8/6/25

2025 National Book Festival & Great Reads Selections!

The 2025 National Book Festival is Saturday, September 6, 2025!
Discover Great Reads from Great Places with the Roadmap to Reading at the 2025 Library of Congress National Book Festival! The 56 Affiliate Centers for the Book each selected one book for Young Readers and one for Adult Readers to celebrate the people and places around our nation. Visit each stop on the Roadmap to Reading in Hall D of the Walter E. Washington Convention Center in Washington, D.C. from 9 a.m.- 8 p.m., or create your own National Book Festival experience with the Library of Congress online by engaging in virtual author conversations, listening to a podcast, reading the blog, and more!

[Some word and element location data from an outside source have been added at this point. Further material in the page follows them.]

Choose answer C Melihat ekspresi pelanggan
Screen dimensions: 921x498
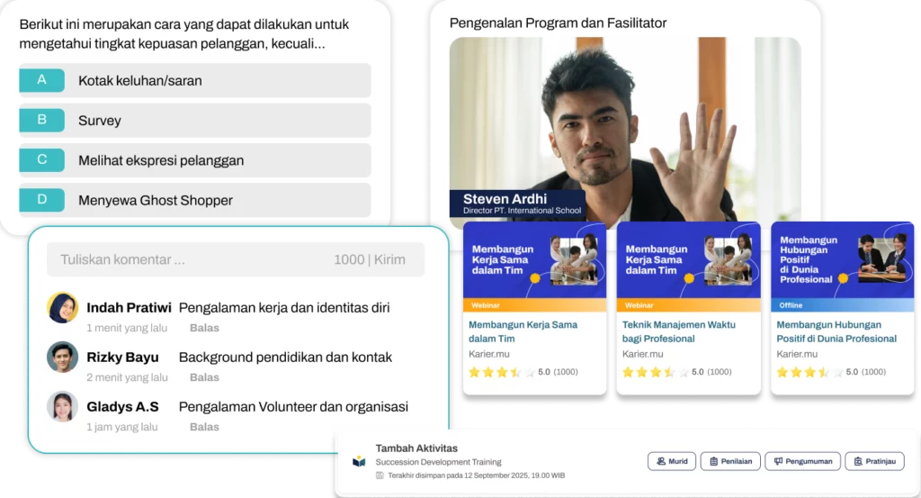195,160
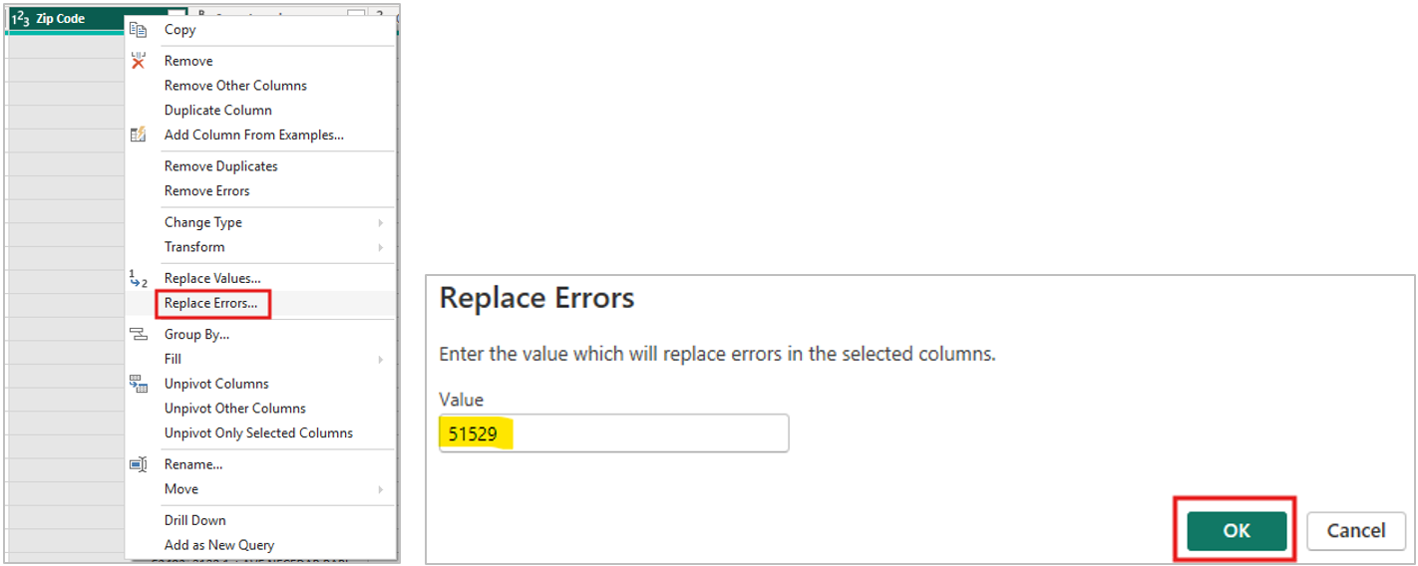Click the Group By icon
The width and height of the screenshot is (1418, 566).
[x=138, y=335]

For a link to the author lineup of more than 90 authors at the festival, click here.

The Center for the Book at the New Hampshire State Library has selected the book, Pitch Perfect and Persistent!: The Musical Debut of Amy Cheney Beach by Caitlin DeLems as our 2025 selection for Young Readers. 

Amy Marcy Cheney was born in Henniker, New Hampshire on September 5, 1867. By the age of four, Amy had composed three waltzes, despite the absence of a piano. Amy began formal piano lessons with her mother at age six, and by age eight the family had moved to Chelsea, Massachusetts to further her musical education. During the course of her lifetime, Amy accomplished many musical firsts, including being the first American woman to compose and publish a symphony. In 1944, Amy Cheney Beach died and is buried with her husband, Dr. Henry Harris Aubrey Beach outside of Boston, Massachusetts.

The Center for the Book at the New Hampshire State Library has selected the book, To Anyone Who Ever Asks: the Life, Music, and Mystery of Connie Converse by Howard Fishman as our 2025 selection for Adult Readers.

Elizabeth Eaton “Connie” Converse was born in Laconia, New Hampshire on August 3, 1924, and raised in Concord, New Hampshire. She attended Concord High School, where she was valedictorian. Converse attended Mount Holyoke College in Massachusetts for two years before moving to New York City where she began writing songs. In August 1974, Converse left her family home in search of a new life and was not seen or heard from again. Despite some small success early on in her music career, Connie’s music was not recognized until the 21st century with the release of a song compilation and the publication of this biography.